Why Hillary should fulfill Bill’s promise on CEO pay

What can be done to deter pharmaceutical companies from jacking up the prices of critical drugs, prevent Wall Street banks from excessive gambling, and nudge CEOs into taking a longer-term view?

Answer: Fulfill Bill Clinton’s campaign pledge on CEO pay.

In 1992, he proposed to bar companies from deducting pay above $1 million. Once elected, he asked his economic advisors (including yours truly) to put the measure into his first budget.

My colleagues weren’t exactly enthusiastic about the new president’s proposal. “Maybe there’s some way we can do this without actually limiting executive pay,” one said.

“Look, we’re not limiting executive pay,” I argued. “Companies could still pay their executives whatever they wanted to pay them. We’re just saying society shouldn’t subsidize through the tax code any pay over a million bucks.”

My colleagues continued to resist.

“Why not require that pay over $1 million be linked to company performance?” said another. “Executives have to receive it in shares of stock or stock options, that sort of thing. If no linkage, no deduction.”

“Good idea,” a third chimed in. “It’s consistent with what the president promised, and it won’t create flak in the business community.”

“But,” I objected, “we’re not just talking about shareholders. The wage gap is widening in this country, and it affects everybody.”

“Look, Bob,” said the first one. “We shouldn’t do social engineering through the tax code. And there’s no reason to declare class warfare. I think we’ve arrived at a good compromise. I propose that we recommend it to the president.”

The vote was 4 to 1. The measure became section 162(m) of the IRS tax code. It was supposed to cap executive pay, but it just shifted executive pay from salaries to stock options.

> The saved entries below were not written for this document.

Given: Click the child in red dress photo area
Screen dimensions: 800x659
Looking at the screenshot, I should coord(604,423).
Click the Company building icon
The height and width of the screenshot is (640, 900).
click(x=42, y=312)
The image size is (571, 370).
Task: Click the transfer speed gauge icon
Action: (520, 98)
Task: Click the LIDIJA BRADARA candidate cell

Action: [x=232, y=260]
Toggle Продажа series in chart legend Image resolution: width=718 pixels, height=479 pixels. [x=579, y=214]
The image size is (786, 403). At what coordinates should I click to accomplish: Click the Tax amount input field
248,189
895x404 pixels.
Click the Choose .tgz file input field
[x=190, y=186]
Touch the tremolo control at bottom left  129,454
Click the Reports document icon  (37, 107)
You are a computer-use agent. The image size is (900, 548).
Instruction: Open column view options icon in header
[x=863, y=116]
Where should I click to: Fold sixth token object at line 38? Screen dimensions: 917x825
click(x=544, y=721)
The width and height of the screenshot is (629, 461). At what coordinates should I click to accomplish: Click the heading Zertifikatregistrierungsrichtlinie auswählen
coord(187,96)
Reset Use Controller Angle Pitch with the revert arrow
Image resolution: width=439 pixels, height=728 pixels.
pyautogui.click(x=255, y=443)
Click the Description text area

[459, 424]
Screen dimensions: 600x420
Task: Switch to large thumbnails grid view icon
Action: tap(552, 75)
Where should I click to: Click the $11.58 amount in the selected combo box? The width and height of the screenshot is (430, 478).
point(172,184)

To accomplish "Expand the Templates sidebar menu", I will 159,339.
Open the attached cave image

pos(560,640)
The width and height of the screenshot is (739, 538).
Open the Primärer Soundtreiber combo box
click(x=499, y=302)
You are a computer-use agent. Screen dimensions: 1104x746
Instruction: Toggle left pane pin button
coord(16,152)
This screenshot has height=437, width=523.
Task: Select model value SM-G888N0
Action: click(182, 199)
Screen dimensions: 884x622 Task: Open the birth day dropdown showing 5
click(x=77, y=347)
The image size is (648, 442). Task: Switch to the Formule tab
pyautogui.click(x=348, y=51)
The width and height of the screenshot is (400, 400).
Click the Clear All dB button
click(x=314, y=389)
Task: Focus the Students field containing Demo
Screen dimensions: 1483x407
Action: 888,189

After that, not surprisingly, stock options soared, becoming by far the largest portion of CEO pay.

When Bill Clinton first proposed his idea, total compensation for CEOs at America’s 350 largest corporations averaged $4.9 million. By the end of the Clinton administration it had ballooned to $20.3 million. Since then, it’s gone into the stratosphere.

And because corporations can deduct all this from their corporate income taxes, you and I and other taxpayers have been subsidizing this growing bonanza.

Hillary Clinton gets it. “When you see that you’ve got CEOs making 300 times what the average worker’s making, you know the deck is stacked in favor of those at the top,” she has said in her presidential campaign.

And she’s taken direct aim at executive stock options.

“Many stock-heavy pay packages have created a perverse incentive for executives to seek the big payouts that could come from a temporary rise in share price,” she said last year. “And we ended up encouraging some of the same short-term thinking we meant to discourage.”

Exactly.

Hillary Clinton has proposed penalizing pharmaceutical companies such as Mylan that suddenly jack up the prices of crucial drugs. And she’s promised to go after big banks that make excessively risky bets.

These are useful steps. But she should also consider a more basic measure that would better align executive incentives with what’s good for the public.

It’s doing what her husband pledged in 1992 but which his economic advisors sabotaged: Bar corporations from deducting all executive pay in excess of $1 million. Period.